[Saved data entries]
§ §

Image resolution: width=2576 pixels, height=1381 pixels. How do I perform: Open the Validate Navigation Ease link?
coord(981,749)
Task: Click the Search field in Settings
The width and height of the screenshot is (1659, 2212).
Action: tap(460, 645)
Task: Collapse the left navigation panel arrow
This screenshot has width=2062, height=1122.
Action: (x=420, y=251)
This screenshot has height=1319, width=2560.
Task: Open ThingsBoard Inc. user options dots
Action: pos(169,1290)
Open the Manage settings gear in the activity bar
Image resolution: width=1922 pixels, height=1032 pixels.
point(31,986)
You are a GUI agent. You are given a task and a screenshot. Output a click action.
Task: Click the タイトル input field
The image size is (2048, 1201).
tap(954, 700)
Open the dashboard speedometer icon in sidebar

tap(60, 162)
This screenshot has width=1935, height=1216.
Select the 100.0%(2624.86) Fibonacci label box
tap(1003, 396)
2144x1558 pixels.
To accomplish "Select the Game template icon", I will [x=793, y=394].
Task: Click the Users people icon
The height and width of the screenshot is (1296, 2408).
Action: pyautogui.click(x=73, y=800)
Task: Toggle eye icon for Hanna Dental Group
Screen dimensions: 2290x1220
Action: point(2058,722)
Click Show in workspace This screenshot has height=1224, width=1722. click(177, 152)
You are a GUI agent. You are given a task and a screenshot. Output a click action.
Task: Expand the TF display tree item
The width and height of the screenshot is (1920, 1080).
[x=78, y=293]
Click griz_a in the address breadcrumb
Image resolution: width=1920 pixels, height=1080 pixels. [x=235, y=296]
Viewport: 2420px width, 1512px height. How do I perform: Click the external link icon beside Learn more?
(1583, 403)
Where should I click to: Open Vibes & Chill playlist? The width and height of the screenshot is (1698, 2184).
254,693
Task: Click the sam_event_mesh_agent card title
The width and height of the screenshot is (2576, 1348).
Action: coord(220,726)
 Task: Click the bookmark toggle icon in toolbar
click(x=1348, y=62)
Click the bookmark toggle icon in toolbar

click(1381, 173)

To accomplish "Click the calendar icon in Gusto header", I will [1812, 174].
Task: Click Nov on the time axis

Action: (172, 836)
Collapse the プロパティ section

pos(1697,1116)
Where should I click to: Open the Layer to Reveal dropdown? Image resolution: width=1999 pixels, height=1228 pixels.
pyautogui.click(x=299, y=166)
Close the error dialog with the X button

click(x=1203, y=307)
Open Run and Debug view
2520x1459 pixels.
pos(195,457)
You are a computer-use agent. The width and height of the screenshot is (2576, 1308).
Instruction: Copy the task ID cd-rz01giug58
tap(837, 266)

§ §

=== WORK REQUIRED ===
Nothing may be omitted; retype every record exactly.

=== RESULT ===
Image resolution: width=2576 pixels, height=1381 pixels. How do I perform: Open the Validate Navigation Ease link?
coord(981,749)
Task: Click the Search field in Settings
The width and height of the screenshot is (1659, 2212).
Action: tap(460, 645)
Task: Collapse the left navigation panel arrow
This screenshot has width=2062, height=1122.
Action: (x=420, y=251)
This screenshot has height=1319, width=2560.
Task: Open ThingsBoard Inc. user options dots
Action: pos(169,1290)
Open the Manage settings gear in the activity bar
Image resolution: width=1922 pixels, height=1032 pixels.
point(31,986)
You are a GUI agent. You are given a task and a screenshot. Output a click action.
Task: Click the タイトル input field
The image size is (2048, 1201).
tap(954, 700)
Open the dashboard speedometer icon in sidebar

tap(60, 162)
This screenshot has width=1935, height=1216.
Select the 100.0%(2624.86) Fibonacci label box
tap(1003, 396)
2144x1558 pixels.
To accomplish "Select the Game template icon", I will [x=793, y=394].
Task: Click the Users people icon
The height and width of the screenshot is (1296, 2408).
Action: pyautogui.click(x=73, y=800)
Task: Toggle eye icon for Hanna Dental Group
Screen dimensions: 2290x1220
Action: point(2058,722)
Click Show in workspace This screenshot has height=1224, width=1722. click(177, 152)
You are a GUI agent. You are given a task and a screenshot. Output a click action.
Task: Expand the TF display tree item
The width and height of the screenshot is (1920, 1080).
[x=78, y=293]
Click griz_a in the address breadcrumb
Image resolution: width=1920 pixels, height=1080 pixels. [x=235, y=296]
Viewport: 2420px width, 1512px height. How do I perform: Click the external link icon beside Learn more?
(1583, 403)
Where should I click to: Open Vibes & Chill playlist? The width and height of the screenshot is (1698, 2184).
254,693
Task: Click the sam_event_mesh_agent card title
The width and height of the screenshot is (2576, 1348).
Action: coord(220,726)
 Task: Click the bookmark toggle icon in toolbar
click(x=1348, y=62)
Click the bookmark toggle icon in toolbar

click(1381, 173)

To accomplish "Click the calendar icon in Gusto header", I will [1812, 174].
Task: Click Nov on the time axis

Action: (172, 836)
Collapse the プロパティ section

pos(1697,1116)
Where should I click to: Open the Layer to Reveal dropdown? Image resolution: width=1999 pixels, height=1228 pixels.
pyautogui.click(x=299, y=166)
Close the error dialog with the X button

click(x=1203, y=307)
Open Run and Debug view
2520x1459 pixels.
pos(195,457)
You are a computer-use agent. The width and height of the screenshot is (2576, 1308).
Instruction: Copy the task ID cd-rz01giug58
tap(837, 266)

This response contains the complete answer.